The editor is not very impressed with this account, and adds his own footnote:
Linnaeus writes as if he did not absolutely disbelieve the existence of these frogs, which were as much out of their place as Jonah in the whale's belly. The patient probably laboured under a debility of the stomach and bowels, not uncommon in a more luxurious state of society, which is attended with frequent internal noise from wind, especially when the mind is occasionally agitated. Yet the idea of frogs or toads in the stomach has often been credited. Not many years ago a story appeared in the Norwich paper, of a gentleman's servant having eaten toad-spawn with water cresses, which being hatched, occasioned dreadful uneasiness, till he brought up a large toad by means of an emetic; and this story was said to have been sworn before the mayor of Lynn, as if it had been really true.
4. Linguistic curiosities:
I was here told of a specific to destroy House Crickets (Gryllus domesticus), which consists of grated carrots mixed with arsenic. This they eat greedily, and are all infallibly poisoned.
Or, again:
We had not at this time tasted bread for several days, the stock we had brought with us being entirely exhausted. The rich milk of the reindeer was too luscious to be eaten without bread, and the ordinary or second-rate cheese occasioned such a degree of costiveness as I could no longer endure.

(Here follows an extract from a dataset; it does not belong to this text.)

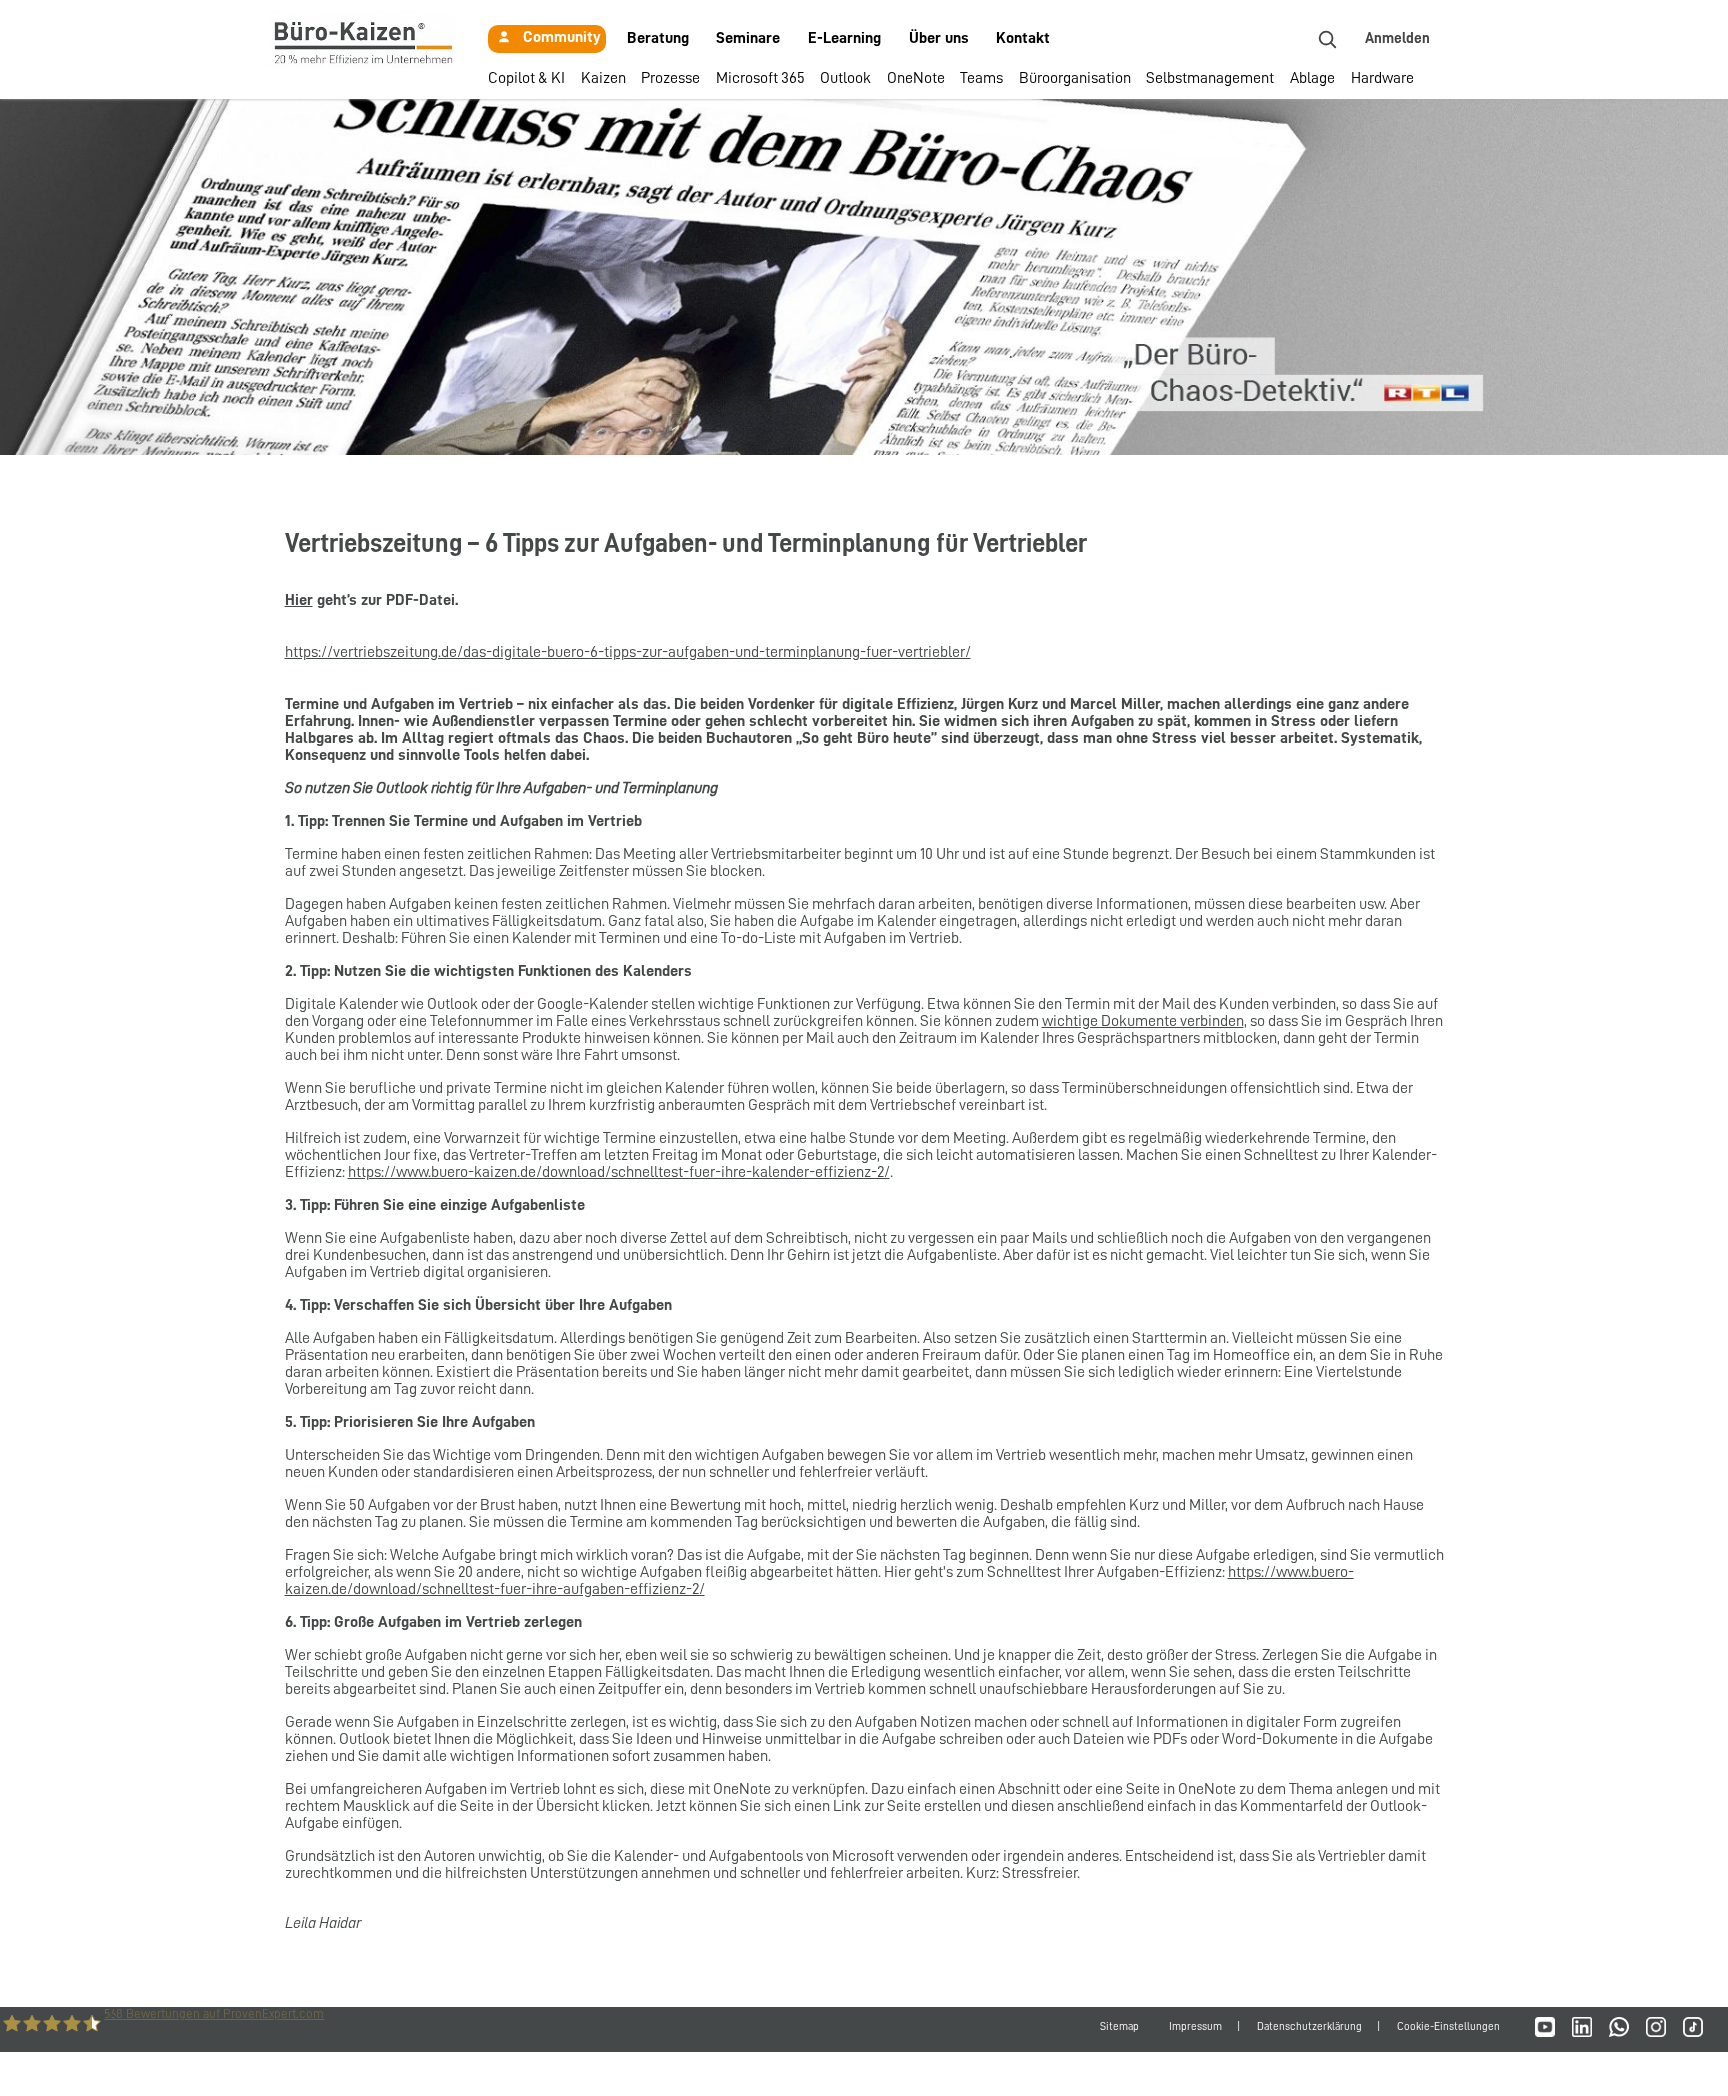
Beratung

5. Most endearingly, on the Laplanders' relationship with their reindeer:
I could not help wondering how the Laplanders knew such of the herd as they had already milked, from the rest, as they turned each loose as soon as they had done with it. I was answered that every one of them had an appropriate name, which the owners knew perfectly. This seemed to me truly astonishing, as the form and colour are so much alike in all, and the latter varies in each individual every month. The size also varies according to the age of the animal. To be able to distinguish one from another among such multitudes, for they are like ants on an anthill, was beyond my comprehension.